Description of the task: Set each entry down verbatim, omitting images.

Records from a data collection:
>>>

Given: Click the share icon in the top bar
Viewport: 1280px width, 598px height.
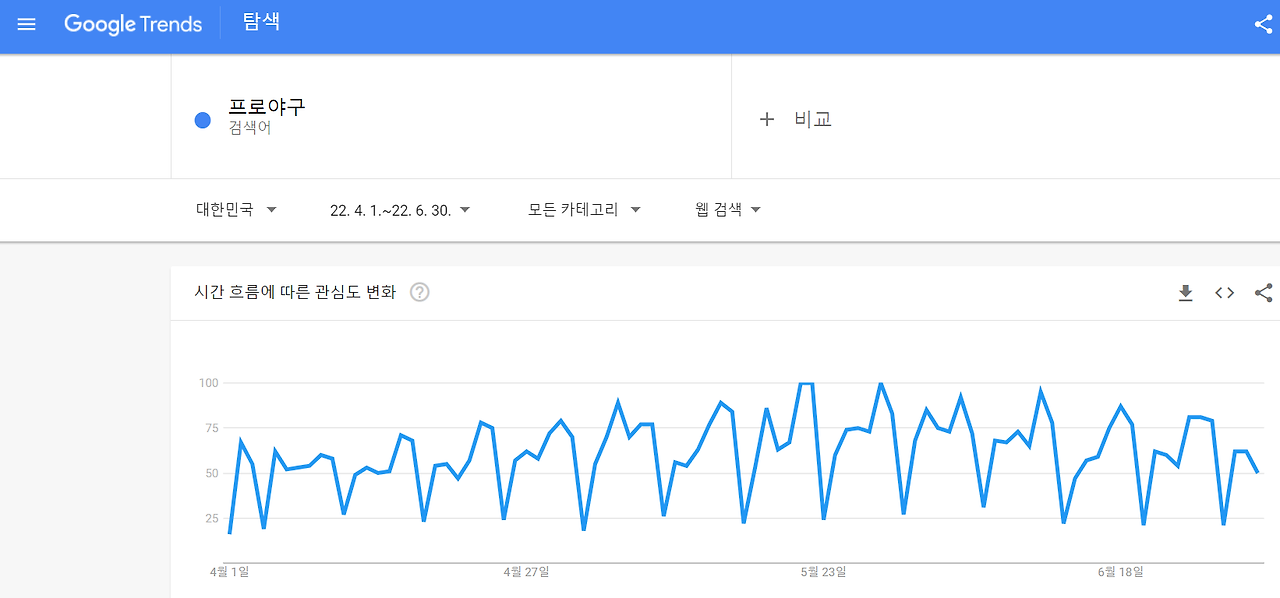Looking at the screenshot, I should [x=1262, y=24].
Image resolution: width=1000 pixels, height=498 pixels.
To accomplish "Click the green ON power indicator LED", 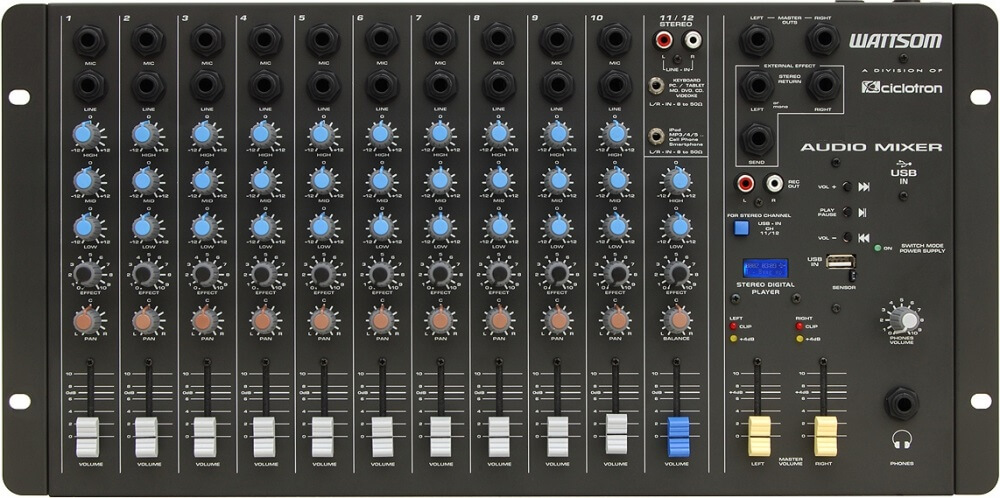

<<<

Result of the exercise:
Given: Click the share icon in the top bar
Viewport: 1280px width, 598px height.
Looking at the screenshot, I should [x=1262, y=24].
Image resolution: width=1000 pixels, height=498 pixels.
To accomplish "Click the green ON power indicator LED", 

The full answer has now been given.